> [Excerpted passage]
===============
The emotionally eager wives are usually the type who devour self-help books. They enjoy stimulating philosophical discussions, flock to seminars, and invite growth. They like being challenged about what can be done to create a fuller life. Result: They grow and expand intellectually as their husbands tune in still another football game.

This eagerness does not always translate into significant change.

Because of the wife’s tendency to play off her husband’s behavior —reacting instead of pro-acting —this woman eventually loses heart. She realizes that her efforts are not being matched by his. She begins to perceive that she’s outgrowing him. I’ve see many of these wives become increasingly agitated or collapse in despair or depression. Either way, the woman ought to press forward, gaining insight, regardless of her mate’s lack of interest.

4. Both sides feel victimized.

Evasive husbands subconsciously live with a philosophy of “You leave me alone, I’ll leave you alone, and we’ll get along just fine.” The fewer challenges they encounter, the less conflict they experience. And then, the better they feel. The problem is that their spouses by nature yearn for a far more intimate pattern of relating.

The wife launches her various attempts to get the intimacy and depth she craves. She does this by protesting, cajoling or simply acting unhappy. The husband, turned off by his wife’s prodding, sulks and wonders, “Why do I have to live with this kind of stuff? She’s crabby for no good reason.”

Either unwilling or unable to grasp that he is contributing to the problem, he sees himself as a victim of unreasonableness. Victims are not cheerful people. The feel, if you will —of the household nose-dives as anger and sadness feed on each other.

The emotionally eager wife feels just as victimized by her emotionally distant husband.

“When is all this misery going to end? Look what he’s doing to my life. It’s sterile! Going nowhere. Emotionally zip. When will he ever wake up, or is it always going to be this miserable?” In a sense, there is truth to each mate’s feeling of victimization. Both spouses can point to evidence that this marriage has become something of a raw deal. Both can show legitimate ways in which the other spouse is contributing to the problem. Neither sees the whole picture. When either of them places all blame on the other partner, the “I’m a victim” attitude has gone too far.
===============
> [Provided information]
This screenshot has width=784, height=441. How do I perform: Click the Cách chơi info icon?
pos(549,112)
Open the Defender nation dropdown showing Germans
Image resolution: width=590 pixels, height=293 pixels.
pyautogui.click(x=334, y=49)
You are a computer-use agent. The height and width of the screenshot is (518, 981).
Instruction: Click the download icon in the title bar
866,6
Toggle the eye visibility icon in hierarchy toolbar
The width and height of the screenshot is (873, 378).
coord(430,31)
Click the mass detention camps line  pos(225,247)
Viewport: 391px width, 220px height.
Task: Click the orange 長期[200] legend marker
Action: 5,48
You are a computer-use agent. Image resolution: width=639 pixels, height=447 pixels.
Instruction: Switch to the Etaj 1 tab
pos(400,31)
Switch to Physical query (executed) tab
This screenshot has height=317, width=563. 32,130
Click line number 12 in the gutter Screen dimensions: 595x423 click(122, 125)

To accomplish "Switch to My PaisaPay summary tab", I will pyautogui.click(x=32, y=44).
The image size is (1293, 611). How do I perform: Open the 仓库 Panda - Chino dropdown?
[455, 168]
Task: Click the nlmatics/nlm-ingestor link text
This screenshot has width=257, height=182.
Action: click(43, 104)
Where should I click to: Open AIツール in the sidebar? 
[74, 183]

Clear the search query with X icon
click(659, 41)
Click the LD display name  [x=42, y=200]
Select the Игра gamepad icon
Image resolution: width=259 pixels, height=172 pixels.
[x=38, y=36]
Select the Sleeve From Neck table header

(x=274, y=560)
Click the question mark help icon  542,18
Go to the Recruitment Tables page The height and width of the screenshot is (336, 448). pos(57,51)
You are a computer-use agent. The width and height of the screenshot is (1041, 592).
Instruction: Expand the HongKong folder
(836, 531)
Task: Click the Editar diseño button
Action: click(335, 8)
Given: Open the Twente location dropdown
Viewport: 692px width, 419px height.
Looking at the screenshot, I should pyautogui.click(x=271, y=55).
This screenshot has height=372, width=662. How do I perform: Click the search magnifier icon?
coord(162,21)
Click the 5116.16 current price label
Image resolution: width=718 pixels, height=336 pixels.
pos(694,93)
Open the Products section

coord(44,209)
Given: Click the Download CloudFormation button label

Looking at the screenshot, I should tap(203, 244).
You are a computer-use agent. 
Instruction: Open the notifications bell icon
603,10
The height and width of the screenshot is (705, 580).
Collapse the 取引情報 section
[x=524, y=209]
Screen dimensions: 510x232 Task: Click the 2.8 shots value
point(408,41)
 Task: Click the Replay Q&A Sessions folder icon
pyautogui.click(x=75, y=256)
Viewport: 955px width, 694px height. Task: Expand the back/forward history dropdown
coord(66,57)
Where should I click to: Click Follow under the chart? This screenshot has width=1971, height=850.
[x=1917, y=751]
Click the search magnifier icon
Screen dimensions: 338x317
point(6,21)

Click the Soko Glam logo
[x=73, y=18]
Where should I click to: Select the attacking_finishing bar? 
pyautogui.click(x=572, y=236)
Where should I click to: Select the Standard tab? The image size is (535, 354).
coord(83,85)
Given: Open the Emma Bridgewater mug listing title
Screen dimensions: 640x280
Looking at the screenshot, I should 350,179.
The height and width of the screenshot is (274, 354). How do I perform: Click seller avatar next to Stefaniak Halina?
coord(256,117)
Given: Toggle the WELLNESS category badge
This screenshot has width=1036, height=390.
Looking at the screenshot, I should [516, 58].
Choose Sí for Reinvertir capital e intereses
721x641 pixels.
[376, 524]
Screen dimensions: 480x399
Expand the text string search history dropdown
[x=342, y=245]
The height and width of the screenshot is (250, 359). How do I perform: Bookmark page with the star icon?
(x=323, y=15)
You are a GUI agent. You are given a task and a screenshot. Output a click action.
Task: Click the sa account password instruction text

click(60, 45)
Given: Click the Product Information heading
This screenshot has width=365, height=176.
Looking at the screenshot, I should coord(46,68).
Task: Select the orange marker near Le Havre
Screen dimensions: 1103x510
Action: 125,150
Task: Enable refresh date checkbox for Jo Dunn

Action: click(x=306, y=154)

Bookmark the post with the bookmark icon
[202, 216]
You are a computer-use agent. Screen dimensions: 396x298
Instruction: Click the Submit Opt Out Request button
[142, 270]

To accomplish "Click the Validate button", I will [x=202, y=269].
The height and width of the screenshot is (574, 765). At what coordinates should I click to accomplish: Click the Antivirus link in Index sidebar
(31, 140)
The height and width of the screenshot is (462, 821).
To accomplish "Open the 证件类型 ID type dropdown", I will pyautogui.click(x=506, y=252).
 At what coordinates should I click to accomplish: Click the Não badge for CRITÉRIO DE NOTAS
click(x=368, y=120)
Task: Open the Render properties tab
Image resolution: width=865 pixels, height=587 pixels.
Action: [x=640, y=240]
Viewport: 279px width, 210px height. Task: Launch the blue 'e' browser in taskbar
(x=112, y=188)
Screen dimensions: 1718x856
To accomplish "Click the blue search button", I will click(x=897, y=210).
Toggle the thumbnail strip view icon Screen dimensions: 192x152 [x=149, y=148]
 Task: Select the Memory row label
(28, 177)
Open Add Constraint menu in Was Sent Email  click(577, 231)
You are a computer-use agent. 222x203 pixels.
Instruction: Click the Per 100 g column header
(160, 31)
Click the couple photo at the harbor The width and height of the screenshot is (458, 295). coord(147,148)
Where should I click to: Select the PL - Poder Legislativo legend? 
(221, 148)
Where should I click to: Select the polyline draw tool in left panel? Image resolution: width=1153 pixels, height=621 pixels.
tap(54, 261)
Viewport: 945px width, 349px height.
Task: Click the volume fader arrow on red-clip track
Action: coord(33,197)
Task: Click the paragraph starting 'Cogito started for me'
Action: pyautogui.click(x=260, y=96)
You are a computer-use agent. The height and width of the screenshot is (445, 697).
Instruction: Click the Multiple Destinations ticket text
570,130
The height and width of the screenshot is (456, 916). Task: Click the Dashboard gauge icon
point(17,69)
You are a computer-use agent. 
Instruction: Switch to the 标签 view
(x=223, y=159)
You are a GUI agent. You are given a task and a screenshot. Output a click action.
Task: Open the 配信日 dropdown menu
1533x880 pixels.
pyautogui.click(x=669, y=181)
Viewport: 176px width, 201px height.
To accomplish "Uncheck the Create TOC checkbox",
===============
> [Problem]
In the excerpt on marriage, rewrite the part that opens with "This eagerness does" and closes with "lack of interest.", swapping "despair" for "frustration".

> [Solution to this task]
This eagerness does not always translate into significant change.

Because of the wife’s tendency to play off her husband’s behavior —reacting instead of pro-acting —this woman eventually loses heart. She realizes that her efforts are not being matched by his. She begins to perceive that she’s outgrowing him. I’ve see many of these wives become increasingly agitated or collapse in frustration or depression. Either way, the woman ought to press forward, gaining insight, regardless of her mate’s lack of interest.